By Kwok Pui Lan
After months of anticipation, members of the China Study Seminar of the Episcopal Divinity School gathered at 6 a.m. on Friday at Logan airport in Boston to begin our very long trip to China. The group consists of twelve students, four faculty, and two staff. We have studied the history, culture, and religions of China as well the development of the Christianity in the turbulent years of Chinese modern history in preparation for the trip.
|China Study Seminar Begins their Journey|
I had brought along a book to read for the long flight across the Pacific: Culture and Historyin Postrevolutionary China by Arif Dirlik. Turkish by background, Professor Dirlik is one of the most astute observers of modern Chinese history and its relation to the global world. He was for many years a professor at Duke University before accepting the assignment to become a distinguished professor at the Chinese University of Hong Kong.
The book was very appropriate for the trip because it consists of lectures he has delivered in the fall of 2010 at the Academy of National Learning (Guoxue yuan) of Tsinghua University in Beijing.
Using China as a case in point, the book discusses the complex relations between tradition and modernity, the role of culture in global capitalism, and the rise of China and its potential impact on global culture. Many scholars have pointed out we have to think beyond a notion modernity defined by Europe and North America and put forth the proposal of “multiple modernities” or “alternative modernities.” This raises the question of how modernity is defined and by whom? But the more important question is how to understand past traditions in China in the process of China’s modernization in the age of global capitalism.

*What needs to be done*.
According to the trip account, how many students are in the group? The records that come next have no connection to the trip account.

*Entries supplied*.
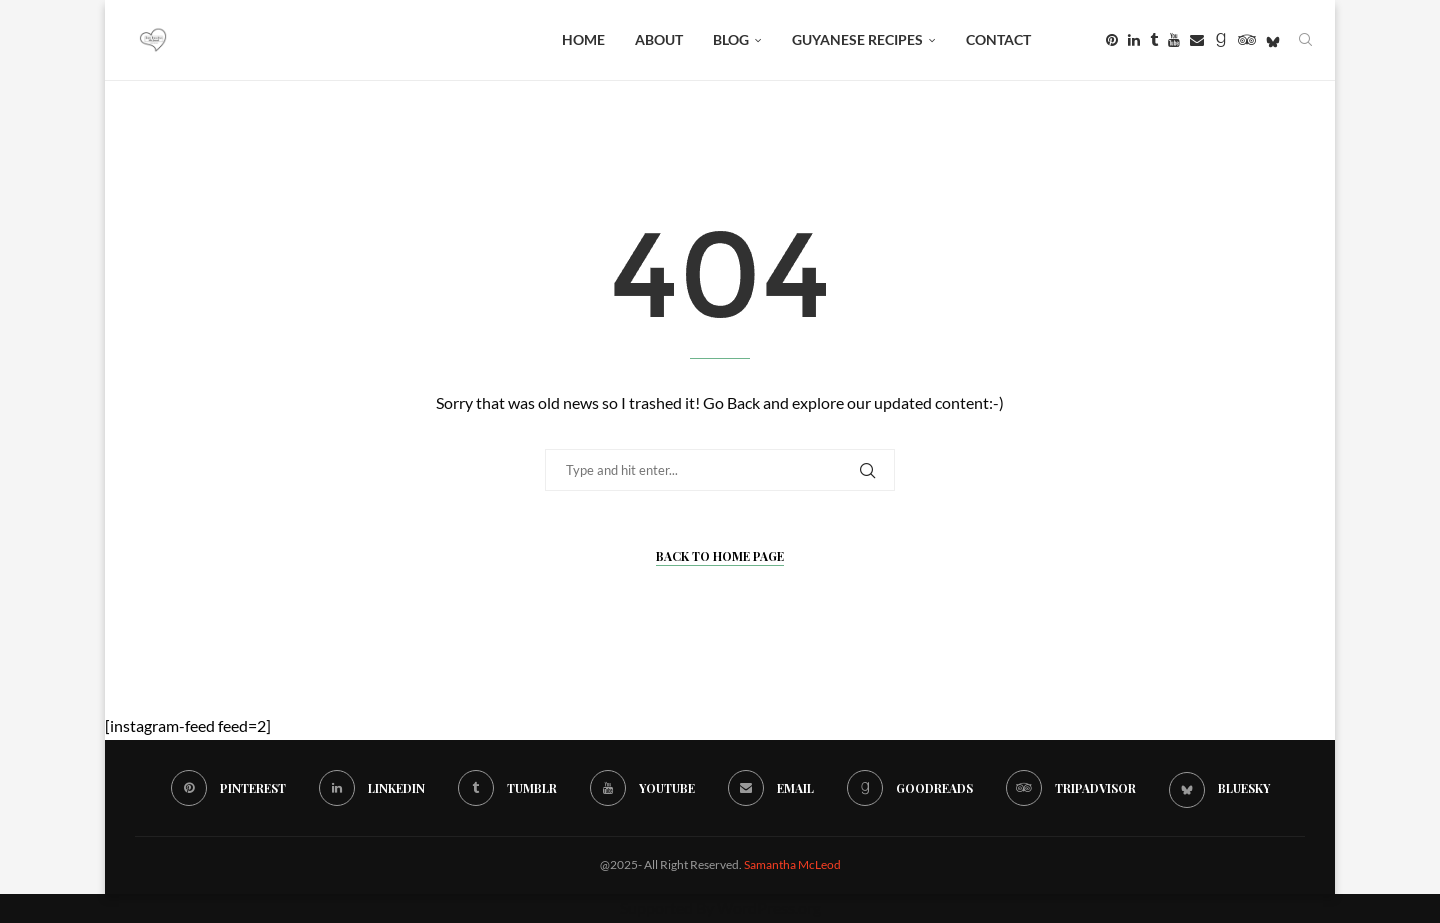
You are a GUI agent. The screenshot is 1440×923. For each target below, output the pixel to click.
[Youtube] (1174, 40)
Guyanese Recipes (857, 39)
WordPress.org (769, 907)
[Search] (1305, 40)
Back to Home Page (720, 556)
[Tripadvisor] (1247, 40)
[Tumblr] (1154, 40)
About (659, 39)
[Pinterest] (1112, 40)
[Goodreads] (1221, 40)
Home (583, 39)
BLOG (731, 39)
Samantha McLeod (792, 864)
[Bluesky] (1273, 40)
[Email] (1197, 40)
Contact (998, 39)
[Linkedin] (1134, 40)
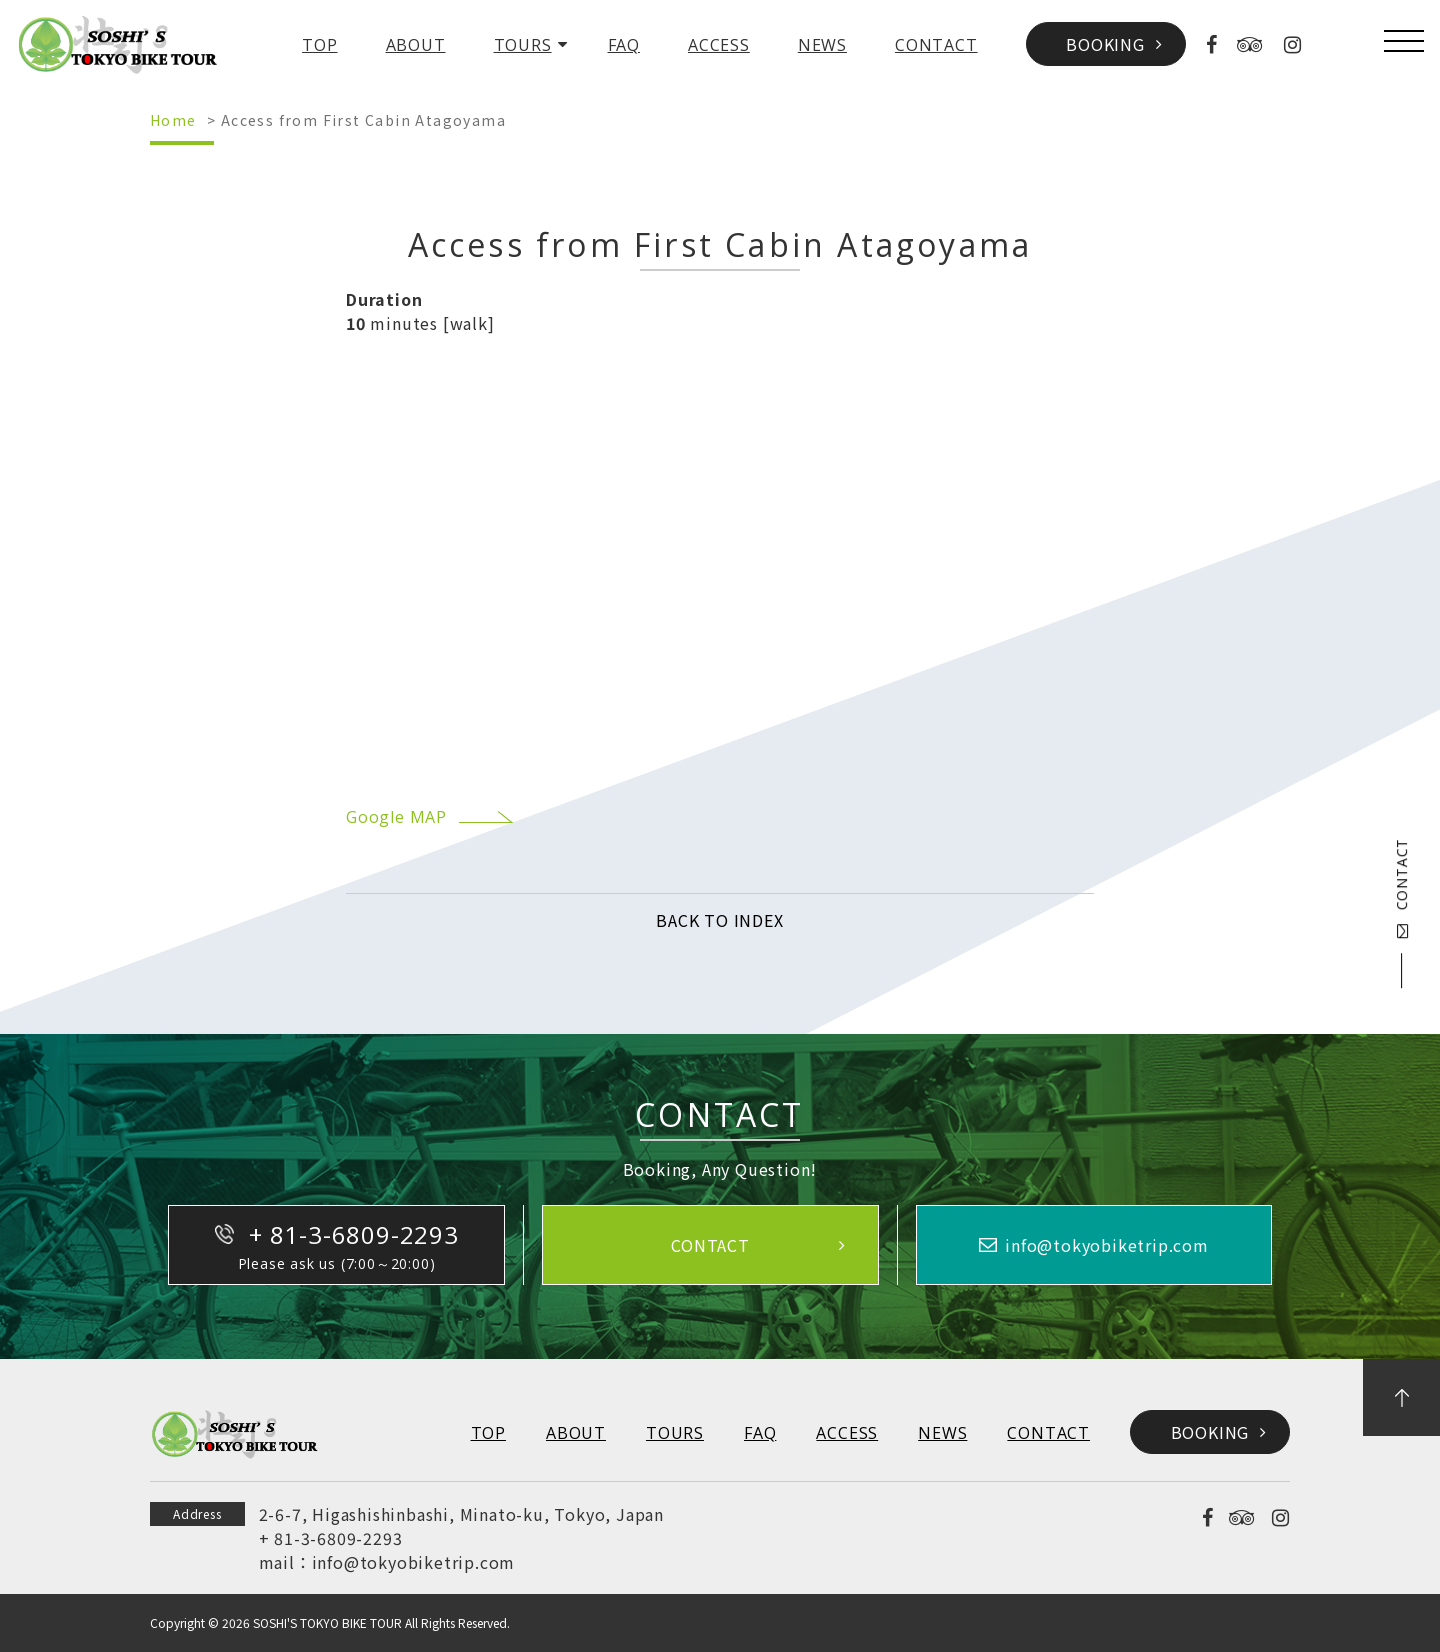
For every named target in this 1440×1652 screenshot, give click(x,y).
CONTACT (936, 45)
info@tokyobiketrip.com (414, 1562)
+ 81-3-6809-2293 (331, 1538)
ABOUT (416, 45)
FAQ (624, 45)
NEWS (822, 45)
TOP (319, 45)
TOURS (523, 45)
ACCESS (719, 45)
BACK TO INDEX (719, 920)
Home (173, 120)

*Solved exercise*.
Twelve.